6月25日の中央教育審議会総会で、委員である東京学芸大学大学院教職大学院教授の堀田龍也先生とお久しぶりに再会しました。
堀田先生は、「清原さんは、小学校で絵本の読み聞かせをしているんですって。三鷹市立東台小学校で」と声をかけてくださいました。
私は「はい、その通りです。スクールサポーターとして取り組んでいるんですが、GIGAスクールの時代に絵本についてもこどもたちの多様な反応があって、とても楽しいです。でも、どうして、そのことをご存じなのですか?」と申しますと、
堀田先生は、「とてもよいボランティアですね。実は、東台小学校の大木美香校長とは親しいんですよ」とのことでした。

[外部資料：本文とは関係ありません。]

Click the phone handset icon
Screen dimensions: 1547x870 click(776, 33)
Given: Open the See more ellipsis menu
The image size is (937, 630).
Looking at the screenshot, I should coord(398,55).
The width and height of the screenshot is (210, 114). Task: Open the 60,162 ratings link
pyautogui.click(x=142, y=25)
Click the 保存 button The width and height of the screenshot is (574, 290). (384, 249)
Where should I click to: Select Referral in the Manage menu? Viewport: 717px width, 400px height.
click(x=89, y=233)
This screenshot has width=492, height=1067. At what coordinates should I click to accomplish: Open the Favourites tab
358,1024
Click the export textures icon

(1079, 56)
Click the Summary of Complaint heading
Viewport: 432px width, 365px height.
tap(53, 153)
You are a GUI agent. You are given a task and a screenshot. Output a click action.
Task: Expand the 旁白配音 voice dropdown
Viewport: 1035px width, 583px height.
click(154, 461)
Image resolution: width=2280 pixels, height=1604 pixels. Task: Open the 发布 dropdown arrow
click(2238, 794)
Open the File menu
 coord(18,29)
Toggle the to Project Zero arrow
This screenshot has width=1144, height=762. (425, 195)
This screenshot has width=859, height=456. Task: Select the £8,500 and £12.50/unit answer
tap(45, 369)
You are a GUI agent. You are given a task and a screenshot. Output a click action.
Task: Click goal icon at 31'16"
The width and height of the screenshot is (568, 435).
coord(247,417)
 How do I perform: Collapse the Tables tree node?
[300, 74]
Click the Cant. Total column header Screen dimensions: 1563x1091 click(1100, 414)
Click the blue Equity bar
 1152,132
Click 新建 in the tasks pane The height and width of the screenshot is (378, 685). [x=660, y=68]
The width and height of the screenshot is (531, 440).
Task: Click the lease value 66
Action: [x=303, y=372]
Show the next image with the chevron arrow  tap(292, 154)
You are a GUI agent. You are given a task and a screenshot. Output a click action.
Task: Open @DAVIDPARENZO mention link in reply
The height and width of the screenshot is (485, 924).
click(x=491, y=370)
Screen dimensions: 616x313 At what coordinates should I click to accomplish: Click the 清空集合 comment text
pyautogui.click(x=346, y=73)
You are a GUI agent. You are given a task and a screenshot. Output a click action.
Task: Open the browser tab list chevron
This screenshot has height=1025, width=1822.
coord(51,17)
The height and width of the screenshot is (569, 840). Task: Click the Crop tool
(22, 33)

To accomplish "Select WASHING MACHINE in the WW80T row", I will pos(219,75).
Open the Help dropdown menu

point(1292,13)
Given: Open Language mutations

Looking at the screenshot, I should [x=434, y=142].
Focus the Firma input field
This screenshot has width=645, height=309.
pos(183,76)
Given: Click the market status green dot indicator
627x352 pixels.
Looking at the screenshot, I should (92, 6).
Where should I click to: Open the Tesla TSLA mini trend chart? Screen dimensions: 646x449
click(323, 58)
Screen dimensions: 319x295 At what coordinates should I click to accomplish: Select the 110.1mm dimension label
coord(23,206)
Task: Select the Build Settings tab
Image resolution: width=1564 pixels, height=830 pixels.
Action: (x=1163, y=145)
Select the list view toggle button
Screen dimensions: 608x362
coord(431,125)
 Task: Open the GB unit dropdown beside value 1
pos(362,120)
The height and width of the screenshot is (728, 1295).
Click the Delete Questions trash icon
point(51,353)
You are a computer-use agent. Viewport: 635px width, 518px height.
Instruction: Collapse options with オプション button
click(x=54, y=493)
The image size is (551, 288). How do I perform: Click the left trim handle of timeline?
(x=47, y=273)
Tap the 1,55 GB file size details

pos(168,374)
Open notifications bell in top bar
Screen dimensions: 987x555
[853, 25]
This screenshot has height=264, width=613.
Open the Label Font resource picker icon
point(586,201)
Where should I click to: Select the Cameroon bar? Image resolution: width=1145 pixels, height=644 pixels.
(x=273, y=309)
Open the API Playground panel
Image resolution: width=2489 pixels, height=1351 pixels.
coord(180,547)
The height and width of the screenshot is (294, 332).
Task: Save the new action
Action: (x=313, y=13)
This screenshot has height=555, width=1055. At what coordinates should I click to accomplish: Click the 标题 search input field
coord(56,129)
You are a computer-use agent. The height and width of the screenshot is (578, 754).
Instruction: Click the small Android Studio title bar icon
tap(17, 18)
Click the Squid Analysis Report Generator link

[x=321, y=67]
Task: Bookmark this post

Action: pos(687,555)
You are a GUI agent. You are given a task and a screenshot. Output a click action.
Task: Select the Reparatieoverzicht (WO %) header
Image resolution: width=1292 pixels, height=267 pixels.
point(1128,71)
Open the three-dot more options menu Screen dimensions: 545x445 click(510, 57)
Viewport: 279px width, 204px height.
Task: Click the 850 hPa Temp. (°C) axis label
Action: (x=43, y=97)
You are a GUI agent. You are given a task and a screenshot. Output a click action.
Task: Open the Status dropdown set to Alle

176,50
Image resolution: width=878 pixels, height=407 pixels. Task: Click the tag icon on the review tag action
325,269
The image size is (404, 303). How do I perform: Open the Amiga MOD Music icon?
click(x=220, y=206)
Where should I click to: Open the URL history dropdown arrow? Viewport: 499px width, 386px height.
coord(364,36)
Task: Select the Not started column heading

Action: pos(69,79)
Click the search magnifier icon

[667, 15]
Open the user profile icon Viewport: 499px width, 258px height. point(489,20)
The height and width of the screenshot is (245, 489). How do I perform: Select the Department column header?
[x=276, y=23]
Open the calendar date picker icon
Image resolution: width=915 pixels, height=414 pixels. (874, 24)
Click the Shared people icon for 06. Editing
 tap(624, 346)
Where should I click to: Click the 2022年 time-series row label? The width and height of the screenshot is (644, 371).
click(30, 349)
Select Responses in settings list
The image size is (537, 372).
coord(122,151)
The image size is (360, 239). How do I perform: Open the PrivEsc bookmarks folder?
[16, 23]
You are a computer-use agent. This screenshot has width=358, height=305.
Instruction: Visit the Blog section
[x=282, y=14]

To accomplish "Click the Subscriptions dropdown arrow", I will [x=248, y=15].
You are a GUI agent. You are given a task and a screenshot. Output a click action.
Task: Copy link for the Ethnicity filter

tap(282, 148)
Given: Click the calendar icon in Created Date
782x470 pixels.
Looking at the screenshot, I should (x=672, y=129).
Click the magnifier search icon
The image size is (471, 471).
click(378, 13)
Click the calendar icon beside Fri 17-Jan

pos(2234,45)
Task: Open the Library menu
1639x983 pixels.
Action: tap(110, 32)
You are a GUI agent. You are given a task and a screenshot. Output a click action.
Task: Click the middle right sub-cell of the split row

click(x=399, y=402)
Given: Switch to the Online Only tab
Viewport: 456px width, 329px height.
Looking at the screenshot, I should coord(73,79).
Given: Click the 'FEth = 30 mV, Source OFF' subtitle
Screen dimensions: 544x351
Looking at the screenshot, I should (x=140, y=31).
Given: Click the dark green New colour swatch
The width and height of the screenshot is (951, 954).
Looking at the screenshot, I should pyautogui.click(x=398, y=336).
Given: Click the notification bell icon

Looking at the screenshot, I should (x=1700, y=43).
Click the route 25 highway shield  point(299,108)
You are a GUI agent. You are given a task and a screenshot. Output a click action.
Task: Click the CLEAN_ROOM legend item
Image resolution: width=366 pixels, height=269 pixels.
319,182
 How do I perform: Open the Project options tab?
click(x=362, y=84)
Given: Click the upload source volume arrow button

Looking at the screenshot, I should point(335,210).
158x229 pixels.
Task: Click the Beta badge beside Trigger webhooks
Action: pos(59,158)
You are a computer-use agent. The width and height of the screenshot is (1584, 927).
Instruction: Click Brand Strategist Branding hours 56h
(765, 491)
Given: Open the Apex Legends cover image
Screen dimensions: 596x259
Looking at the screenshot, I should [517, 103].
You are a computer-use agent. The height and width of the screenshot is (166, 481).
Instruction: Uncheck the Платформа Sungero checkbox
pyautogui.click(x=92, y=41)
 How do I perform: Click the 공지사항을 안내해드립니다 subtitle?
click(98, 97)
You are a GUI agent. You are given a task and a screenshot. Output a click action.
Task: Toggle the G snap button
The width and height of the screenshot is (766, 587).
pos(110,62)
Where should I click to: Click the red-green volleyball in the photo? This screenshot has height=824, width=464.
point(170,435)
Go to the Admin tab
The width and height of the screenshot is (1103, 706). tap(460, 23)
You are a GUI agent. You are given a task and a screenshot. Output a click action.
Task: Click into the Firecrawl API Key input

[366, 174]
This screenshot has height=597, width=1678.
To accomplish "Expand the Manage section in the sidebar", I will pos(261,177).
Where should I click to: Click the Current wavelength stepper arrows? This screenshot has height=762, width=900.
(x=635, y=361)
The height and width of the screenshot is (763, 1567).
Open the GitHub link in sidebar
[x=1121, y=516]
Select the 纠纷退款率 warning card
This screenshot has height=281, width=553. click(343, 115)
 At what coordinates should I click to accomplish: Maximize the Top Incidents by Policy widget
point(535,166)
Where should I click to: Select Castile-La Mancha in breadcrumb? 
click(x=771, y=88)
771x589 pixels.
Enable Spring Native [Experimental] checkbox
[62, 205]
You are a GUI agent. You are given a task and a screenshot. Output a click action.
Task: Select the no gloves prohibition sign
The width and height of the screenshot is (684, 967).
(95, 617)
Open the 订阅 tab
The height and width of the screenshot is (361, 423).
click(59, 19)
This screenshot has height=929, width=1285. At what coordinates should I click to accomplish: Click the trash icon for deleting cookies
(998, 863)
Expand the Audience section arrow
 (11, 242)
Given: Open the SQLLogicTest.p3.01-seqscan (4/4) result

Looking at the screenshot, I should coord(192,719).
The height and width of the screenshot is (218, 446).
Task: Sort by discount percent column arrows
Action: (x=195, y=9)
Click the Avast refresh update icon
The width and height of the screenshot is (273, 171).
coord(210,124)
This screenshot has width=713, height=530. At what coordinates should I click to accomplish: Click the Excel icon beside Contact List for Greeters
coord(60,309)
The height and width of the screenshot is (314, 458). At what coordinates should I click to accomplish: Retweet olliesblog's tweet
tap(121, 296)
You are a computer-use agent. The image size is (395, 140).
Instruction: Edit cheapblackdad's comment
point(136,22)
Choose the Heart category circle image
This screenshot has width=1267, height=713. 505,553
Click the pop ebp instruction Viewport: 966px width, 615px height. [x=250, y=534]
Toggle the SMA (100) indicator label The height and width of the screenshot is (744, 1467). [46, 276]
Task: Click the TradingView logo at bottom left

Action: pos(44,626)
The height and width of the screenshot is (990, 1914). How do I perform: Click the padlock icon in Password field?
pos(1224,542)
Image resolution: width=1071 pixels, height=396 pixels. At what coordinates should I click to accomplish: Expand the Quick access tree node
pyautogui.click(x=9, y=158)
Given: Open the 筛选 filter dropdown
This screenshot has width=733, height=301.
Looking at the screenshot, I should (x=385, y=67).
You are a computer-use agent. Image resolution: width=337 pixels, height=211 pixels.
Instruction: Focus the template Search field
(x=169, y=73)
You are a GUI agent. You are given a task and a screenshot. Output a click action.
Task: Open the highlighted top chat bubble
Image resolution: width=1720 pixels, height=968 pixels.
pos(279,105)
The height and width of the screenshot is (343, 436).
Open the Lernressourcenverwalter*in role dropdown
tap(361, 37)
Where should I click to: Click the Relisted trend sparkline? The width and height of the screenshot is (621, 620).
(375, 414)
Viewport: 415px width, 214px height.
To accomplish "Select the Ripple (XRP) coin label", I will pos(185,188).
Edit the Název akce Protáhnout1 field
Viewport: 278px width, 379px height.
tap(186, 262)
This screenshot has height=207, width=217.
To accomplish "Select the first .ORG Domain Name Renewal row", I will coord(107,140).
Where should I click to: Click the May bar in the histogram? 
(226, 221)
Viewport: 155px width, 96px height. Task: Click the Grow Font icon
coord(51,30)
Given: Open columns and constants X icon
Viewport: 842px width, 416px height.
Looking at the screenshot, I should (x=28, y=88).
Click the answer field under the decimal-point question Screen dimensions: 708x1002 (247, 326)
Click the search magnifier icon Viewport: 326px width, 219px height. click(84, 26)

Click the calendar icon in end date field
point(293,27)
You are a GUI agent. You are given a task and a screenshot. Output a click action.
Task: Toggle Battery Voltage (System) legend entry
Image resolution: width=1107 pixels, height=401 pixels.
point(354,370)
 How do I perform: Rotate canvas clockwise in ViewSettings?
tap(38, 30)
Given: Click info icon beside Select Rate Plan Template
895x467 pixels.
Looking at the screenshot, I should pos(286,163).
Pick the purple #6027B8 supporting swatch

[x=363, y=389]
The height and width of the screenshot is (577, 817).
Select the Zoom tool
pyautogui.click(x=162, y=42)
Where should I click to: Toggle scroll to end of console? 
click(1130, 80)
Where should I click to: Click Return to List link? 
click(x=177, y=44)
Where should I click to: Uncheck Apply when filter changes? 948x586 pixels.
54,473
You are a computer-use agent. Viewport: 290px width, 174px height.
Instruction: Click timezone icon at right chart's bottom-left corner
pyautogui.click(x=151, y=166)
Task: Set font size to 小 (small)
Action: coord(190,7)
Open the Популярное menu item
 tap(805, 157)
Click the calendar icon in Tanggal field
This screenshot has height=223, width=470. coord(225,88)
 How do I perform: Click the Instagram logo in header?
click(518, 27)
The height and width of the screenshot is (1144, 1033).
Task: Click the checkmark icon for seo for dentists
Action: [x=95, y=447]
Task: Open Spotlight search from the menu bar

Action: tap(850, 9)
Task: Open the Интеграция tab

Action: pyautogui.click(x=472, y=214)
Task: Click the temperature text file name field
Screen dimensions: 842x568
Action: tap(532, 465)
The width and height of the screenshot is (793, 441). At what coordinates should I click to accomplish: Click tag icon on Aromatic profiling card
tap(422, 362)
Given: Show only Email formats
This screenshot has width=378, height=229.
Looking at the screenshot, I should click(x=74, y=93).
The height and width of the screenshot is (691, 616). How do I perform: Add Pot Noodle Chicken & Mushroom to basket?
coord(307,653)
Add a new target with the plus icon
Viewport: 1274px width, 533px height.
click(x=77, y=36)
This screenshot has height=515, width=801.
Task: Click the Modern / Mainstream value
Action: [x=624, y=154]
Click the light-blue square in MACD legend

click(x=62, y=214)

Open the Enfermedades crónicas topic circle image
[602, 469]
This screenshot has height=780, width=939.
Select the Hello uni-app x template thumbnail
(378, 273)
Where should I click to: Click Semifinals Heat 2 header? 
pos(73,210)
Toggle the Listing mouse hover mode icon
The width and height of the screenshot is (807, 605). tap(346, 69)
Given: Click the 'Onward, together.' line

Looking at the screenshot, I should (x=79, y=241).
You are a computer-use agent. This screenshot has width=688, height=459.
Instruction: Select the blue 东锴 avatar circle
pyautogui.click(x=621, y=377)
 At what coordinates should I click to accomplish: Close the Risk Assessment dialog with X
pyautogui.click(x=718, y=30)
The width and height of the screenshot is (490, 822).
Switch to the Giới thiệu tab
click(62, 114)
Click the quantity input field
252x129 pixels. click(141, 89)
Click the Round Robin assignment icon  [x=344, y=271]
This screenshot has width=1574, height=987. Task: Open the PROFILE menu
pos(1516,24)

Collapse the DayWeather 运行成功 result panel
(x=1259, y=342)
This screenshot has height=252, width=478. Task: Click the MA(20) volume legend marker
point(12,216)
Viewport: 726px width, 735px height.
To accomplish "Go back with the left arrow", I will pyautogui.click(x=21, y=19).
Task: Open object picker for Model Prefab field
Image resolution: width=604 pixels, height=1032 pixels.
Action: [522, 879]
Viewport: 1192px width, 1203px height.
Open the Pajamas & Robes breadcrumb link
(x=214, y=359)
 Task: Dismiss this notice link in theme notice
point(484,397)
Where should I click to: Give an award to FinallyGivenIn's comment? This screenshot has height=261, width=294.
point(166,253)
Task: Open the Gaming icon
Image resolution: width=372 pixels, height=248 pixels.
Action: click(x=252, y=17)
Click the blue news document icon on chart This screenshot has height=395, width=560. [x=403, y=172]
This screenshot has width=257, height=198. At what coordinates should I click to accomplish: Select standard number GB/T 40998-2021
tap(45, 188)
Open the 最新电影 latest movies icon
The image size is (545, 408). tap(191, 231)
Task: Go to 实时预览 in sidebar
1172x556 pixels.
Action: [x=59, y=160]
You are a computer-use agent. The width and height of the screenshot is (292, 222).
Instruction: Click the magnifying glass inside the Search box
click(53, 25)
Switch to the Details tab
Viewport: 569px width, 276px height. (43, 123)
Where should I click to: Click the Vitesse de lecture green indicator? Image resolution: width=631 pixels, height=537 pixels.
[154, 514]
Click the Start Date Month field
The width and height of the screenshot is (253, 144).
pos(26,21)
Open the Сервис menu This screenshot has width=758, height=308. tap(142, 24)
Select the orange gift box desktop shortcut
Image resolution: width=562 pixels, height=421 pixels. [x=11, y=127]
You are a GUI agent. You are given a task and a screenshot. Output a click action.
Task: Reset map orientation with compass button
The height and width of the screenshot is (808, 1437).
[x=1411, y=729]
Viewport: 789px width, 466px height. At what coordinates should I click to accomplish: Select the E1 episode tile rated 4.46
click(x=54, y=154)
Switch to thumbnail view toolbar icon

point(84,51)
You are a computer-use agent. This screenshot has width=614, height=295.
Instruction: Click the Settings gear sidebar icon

そして、7月3日、私は東台小学校の1年のあるクラスで絵本の読み聞かせをしました。
この日、読んだのは、「中川李枝子・作、山脇百合子・絵の『ねことらくん』(福音館:1981年月刊『こどものとも』発行・2006年『こどものとも絵本』)です。
主人公の【ゆうじ】が遊んでいると、ねこがやってきて、「ぼくがきみになるから、きみがぼくになれ」としっぽとチョッキを交換します。【ゆうじ】はしっぽをつけて、強い「ねことらくん」に変身して、カラスをびっくりさせ、くまのおばあさんの手伝いをして、うさぎの子どもが風船と共に木にひっかかってしまったのを助けるといった具合に大活躍するお話です。
『ぐりとぐら』などを執筆した中川李枝子さんと山脇百合子さんのコンビの作品です。
実は、私はこどもを産む前から「こどものとも」を毎月購入していて、長女が1980年に生まれて翌年に発行された『ねことらくん』を1歳の娘に読んだところ、大好きとなり、何度も読み聞かせているうちに、文字が読めないのに、絵本をめくりながら内容を内容を暗記して話し出した絵本なのです。
そこで、小学校1年生に読み聞かせをする絵本として、選書しました。
読み終わるとすぐに、「あー、面白かった!」という声が次から次とあがって、読み手としては、本当に嬉しかったです。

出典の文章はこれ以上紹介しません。